Catland Books has hosted hexing events in the past targeting President Donald Trump himself, and he’s still kicking — so it’s not clear what makes this situation different for Thomas and Kavanaugh.
Is Thomas so convinced that the stories of Kavanaugh’s past aren’t true? Are those the work of “demons” too? What if Kavanaugh is actually a serial sexual abuser, and the hex planned by the witches will find a great place to land? Is it part of Thomas’ belief in his exorcism to stick up for credibly accused sexual predators?
So many questions remain.
For their part, those behind the Catland Books event simply hope to host an opportunity for those concerned about and affected by the epidemic of sexual assault in the United States. That, unlike some of the other issues raised in this article, is verifiable and affects untold millions of women.
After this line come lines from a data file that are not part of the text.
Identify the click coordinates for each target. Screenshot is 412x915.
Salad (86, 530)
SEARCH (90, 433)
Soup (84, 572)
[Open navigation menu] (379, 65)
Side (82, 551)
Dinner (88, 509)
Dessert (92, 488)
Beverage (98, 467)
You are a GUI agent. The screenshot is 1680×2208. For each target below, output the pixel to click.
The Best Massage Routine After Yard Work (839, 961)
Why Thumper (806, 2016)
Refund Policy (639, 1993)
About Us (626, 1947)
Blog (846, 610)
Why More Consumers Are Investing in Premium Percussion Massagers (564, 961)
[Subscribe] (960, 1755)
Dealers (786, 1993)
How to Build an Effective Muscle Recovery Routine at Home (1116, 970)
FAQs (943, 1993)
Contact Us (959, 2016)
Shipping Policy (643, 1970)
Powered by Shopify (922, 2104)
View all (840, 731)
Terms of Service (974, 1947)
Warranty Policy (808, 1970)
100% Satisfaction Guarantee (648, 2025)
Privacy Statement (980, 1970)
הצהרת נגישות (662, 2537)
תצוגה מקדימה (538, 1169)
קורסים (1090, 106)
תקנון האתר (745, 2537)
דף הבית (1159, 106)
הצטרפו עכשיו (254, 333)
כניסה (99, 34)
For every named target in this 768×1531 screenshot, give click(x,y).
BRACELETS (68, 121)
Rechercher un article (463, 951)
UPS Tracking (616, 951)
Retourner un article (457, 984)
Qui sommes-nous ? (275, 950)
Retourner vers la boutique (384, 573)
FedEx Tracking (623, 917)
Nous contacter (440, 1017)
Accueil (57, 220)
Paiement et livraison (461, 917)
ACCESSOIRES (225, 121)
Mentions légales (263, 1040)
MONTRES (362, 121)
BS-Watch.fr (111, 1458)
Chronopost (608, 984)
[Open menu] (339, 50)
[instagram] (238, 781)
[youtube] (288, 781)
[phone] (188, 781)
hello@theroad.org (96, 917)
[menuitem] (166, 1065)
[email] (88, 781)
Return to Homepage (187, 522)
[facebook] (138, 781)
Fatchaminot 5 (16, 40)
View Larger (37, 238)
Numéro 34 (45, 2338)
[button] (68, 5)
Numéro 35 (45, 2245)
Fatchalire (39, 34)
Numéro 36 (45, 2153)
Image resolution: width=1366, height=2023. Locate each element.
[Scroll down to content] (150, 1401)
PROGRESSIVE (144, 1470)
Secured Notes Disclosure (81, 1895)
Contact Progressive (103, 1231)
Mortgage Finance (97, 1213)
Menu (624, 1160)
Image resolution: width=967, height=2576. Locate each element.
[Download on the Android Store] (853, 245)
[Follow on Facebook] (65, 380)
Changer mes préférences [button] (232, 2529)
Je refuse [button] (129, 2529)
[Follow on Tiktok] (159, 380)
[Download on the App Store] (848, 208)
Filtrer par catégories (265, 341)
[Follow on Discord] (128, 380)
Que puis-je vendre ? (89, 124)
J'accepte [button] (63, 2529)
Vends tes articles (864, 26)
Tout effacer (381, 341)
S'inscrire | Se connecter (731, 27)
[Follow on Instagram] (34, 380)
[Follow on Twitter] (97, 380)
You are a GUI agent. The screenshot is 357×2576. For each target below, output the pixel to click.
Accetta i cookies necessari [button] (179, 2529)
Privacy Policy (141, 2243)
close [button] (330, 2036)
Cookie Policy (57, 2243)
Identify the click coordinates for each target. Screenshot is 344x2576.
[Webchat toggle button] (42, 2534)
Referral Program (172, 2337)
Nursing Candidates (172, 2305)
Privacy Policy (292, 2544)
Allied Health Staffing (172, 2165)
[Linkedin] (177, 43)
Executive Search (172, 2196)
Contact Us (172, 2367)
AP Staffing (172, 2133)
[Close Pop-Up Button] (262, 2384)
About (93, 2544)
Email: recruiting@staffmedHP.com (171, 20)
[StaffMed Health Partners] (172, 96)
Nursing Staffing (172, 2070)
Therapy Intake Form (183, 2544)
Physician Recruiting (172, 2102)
The event’s EventBrite page invites readers:
‘Please join us for a public hex on Brett Kavanaugh and upon all rapists and the patriarchy which emboldens, rewards and protects them. We will be embracing witchcraft’s true roots as the magik of the poor, the downtrodden and disenfranchised and its history as often the only weapon, the only means of exacting justice available to those of us who have been wronged by men just like him. He will be the focal point, but by no means the only target.’
Kavanaugh’s ascent through the judiciary brought out many who shared their stories of sexual assault in an effort to get someone to heed their concerns. Many on the right have refused to listen, however.